# Burgers: Chargrill vs Flattop



## redbeerd cantu (Aug 7, 2013)

This is a question of practicality for me. I'd like to ask for your input as I am in the final stages of planning the layout for my food truck.

Why would anyone cook a burger on a flattop if a grill is available? I couldn't fathom using a flattop if a grill is in the building. There must be a reason that one would, as I have seen it done.

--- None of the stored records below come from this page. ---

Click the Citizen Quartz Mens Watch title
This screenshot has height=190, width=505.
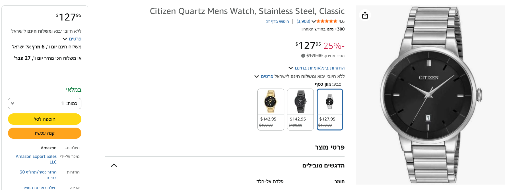[x=247, y=11]
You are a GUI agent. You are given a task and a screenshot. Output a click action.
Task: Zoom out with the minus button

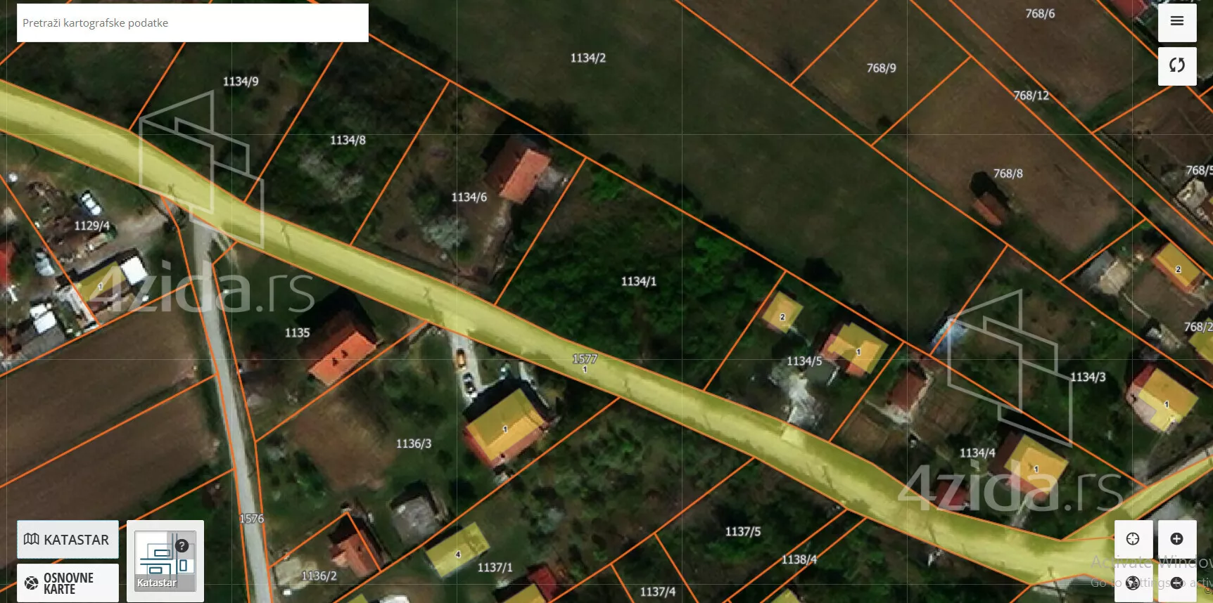coord(1176,583)
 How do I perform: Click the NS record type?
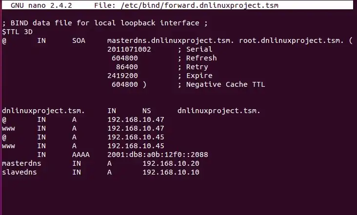click(146, 111)
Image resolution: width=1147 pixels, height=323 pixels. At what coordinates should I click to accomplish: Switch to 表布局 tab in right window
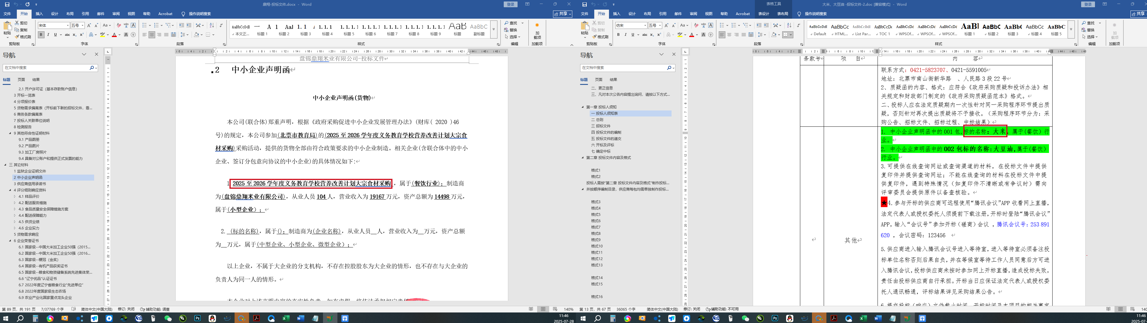click(782, 14)
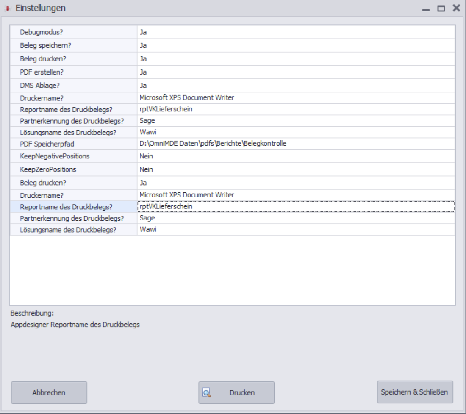This screenshot has width=466, height=414.
Task: Click the print preview magnifier icon
Action: [207, 393]
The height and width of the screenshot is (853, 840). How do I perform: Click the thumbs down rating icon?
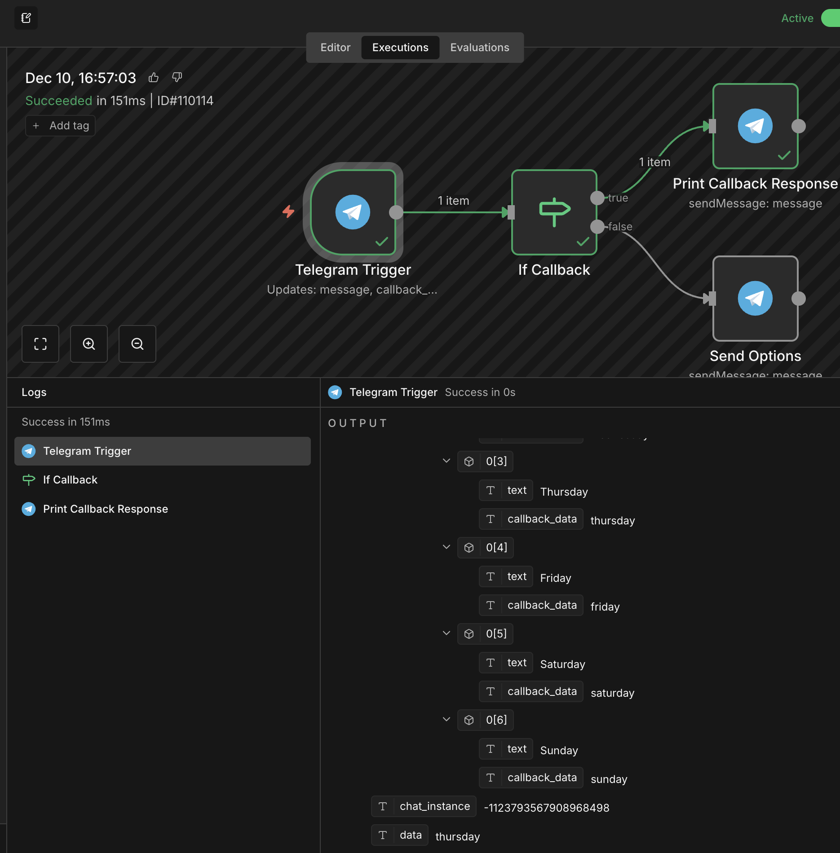[177, 78]
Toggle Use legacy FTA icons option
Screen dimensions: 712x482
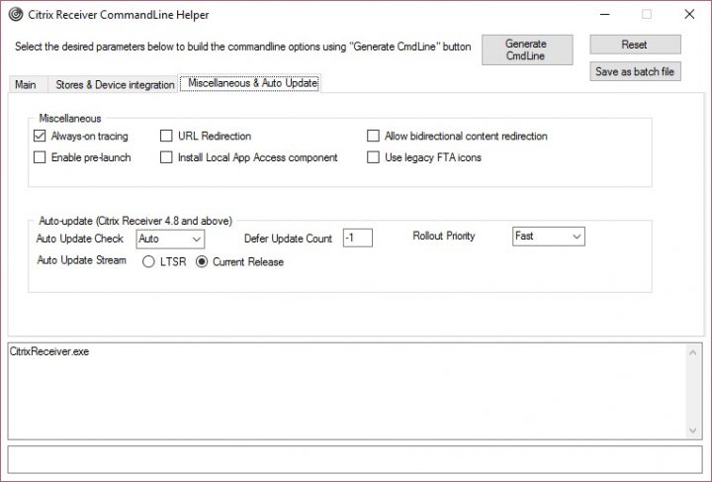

Any input would be appreciated.


RedBeerd


----------



## Seoul Food (Sep 17, 2018)

redbeerd cantu said:


> This is a question of practicality for me. I'd like to ask for your input as I am in the final stages of planning the layout for my food truck.
> 
> Why would anyone cook a burger on a flattop if a grill is available? I couldn't fathom using a flattop if a grill is in the building. There must be a reason that one would, as I have seen it done.
> 
> ...


Pros of flat top cooking over grill:
-No flare ups (creates less smoke filling up a small space like a food truck)
-Faster cooking time (burger press)
-Uniform shape (burger press)
-Multi task cooking (vegetables, bun, ect. that could go on the burger)
-General easy cleanup
-Moist burger
-Don't have to worry about burger pieces falling off in between grill grates

As a disclaimer I almost exclusively cook my burgers in the summer time over a charcoal weber outside but this list is more for why you would ever consider one over a grill in a commercial food truck setting.


----------



## phaedrus (Dec 23, 2004)

I know some people like a burger cooked on a flat top I also can't fathom why anyone would do so if they have a grill/broiler. The flavor is so much better when you cook over flame, even just gas.


----------



## sgsvirgil (Mar 1, 2017)

Food trucks are special cases. Like Seoul Food pointed out, the flat top is far better for multitasking multiple things at once. So, I suppose the balance of the your menu would have something to do with your choice. 

But, I have seen food truck owners solve the dilemma between flat tops and grills by simply packing a gas or charcoal grill and setting it up outside the back door of the truck. In the summers, especially where I live where its 90+ from 5/1 to 10/1, I have seen portable flat tops and grills set up outside the truck next to one another because the heat they generate inside the truck is unbearable. 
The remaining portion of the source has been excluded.